* Job 1: Say whether each statement agrees with the worked examples on area. Answer yes or no for each, and quote the deciding words of the text: (a) In the trapezium problem, the height is 15 m. (b) The second diagonal of the rhombus is 16 cm. (c) Each side of the hexagon MNOPQR is 11 cm.

* Excerpt:
The area of a trapezium shaped field is $480 \mathrm{~m}^2$, the distance between two parallel sides is $15 \mathrm{~m}$ and one of the parallel side is $20 \mathrm{~m}$. Find the other parallel side.
Solution:

One of the parallel sides of the trapezium is $a=20 \mathrm{~m}$, let another parallel side be $b$, height $h=15 \mathrm{~m}$.
The given area of trapezium $=480 \mathrm{~m}^2$.
Area of a trapezium $=\frac{1}{2} h(a+b)$
So $\quad 480=\frac{1}{2} \times 15 \times(20+b) \quad$ or $\quad \frac{480 \times 2}{15}=20+b$
or $64=20+b$ or $b=44 \mathrm{~m}$

Hence the other parallel side of the trapezium is $44 \mathrm{~m}$.

Example 2:

The area of a rhombus is $240 \mathrm{~cm}^2$ and one of the diagonals is $16 \mathrm{~cm}$.
Find the other diagonal.
Solution:

Let length of one diagonal $d_1=16 \mathrm{~cm}$
and $\quad$ length of the other diagonal $=d_2$
Area of the rhombus $=\frac{1}{2} d_1 \cdot d_2=240$

So,
$
\frac{1}{2} 16 \cdot d_2=240
$

Therefore,
$
d_2=30 \mathrm{~cm}
$

Hence the length of the second diagonal is $30 \mathrm{~cm}$.
Example 3:

There is a hexagon MNOPQR of side $5 \mathrm{~cm}$ (Fig 9.6). Aman and Ridhima divided it in two different ways (Fig 9.7).
Find the area of this hexagon using both ways.

Solution:

Aman's method:
Since it is a hexagon so NQ divides the hexagon into two congruent trapeziums. You can verify it by paper folding (Fig 9.8 ).
Now area of trapezium MNQR $=4 \times \frac{(11+5)}{2}=2 \times 16=32 \mathrm{~cm}^2$.

Now area of trapezium MNQR $=4 \times \frac{(11+5)}{2}=2 \times 16=32 \mathrm{~cm}^2$.

* Data for processing:

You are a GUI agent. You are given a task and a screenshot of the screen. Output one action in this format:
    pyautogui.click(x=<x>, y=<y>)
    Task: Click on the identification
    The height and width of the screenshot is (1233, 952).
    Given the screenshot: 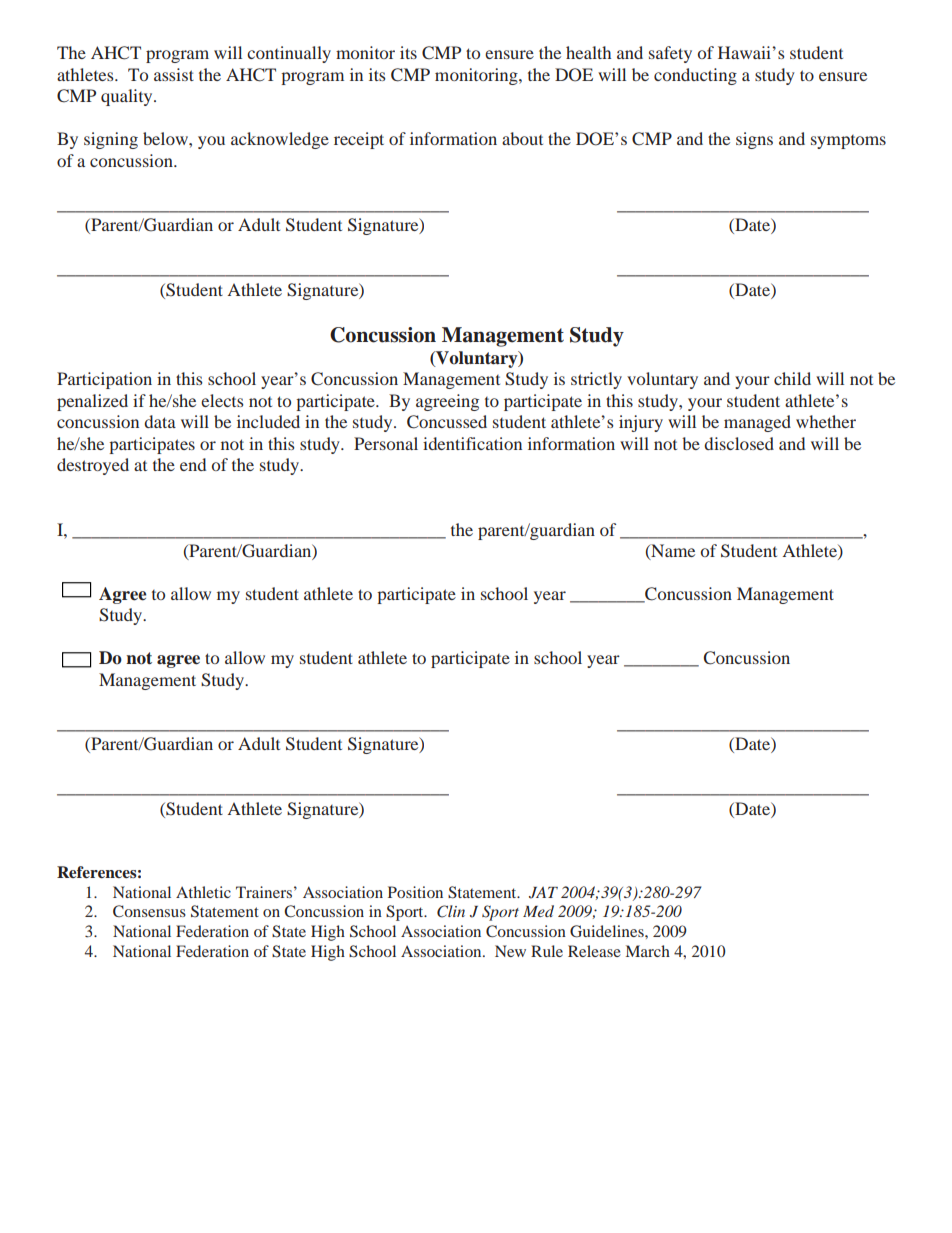 What is the action you would take?
    pyautogui.click(x=472, y=443)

* Job 2: Copy the lines of the records word for word, starting at the start of the records and ending at the line containing "The height and", with both ends included.

* Right answer 1:
(a) Yes: "height $h=15 \mathrm{~m}$"
(b) No: "Hence the length of the second diagonal is $30 \mathrm{~cm}$."
(c) No: "There is a hexagon MNOPQR of side $5 \mathrm{~cm}$"

* Right answer 2:
You are a GUI agent. You are given a task and a screenshot of the screen. Output one action in this format:
    pyautogui.click(x=<x>, y=<y>)
    Task: Click on the identification
    The height and width of the screenshot is (1233, 952).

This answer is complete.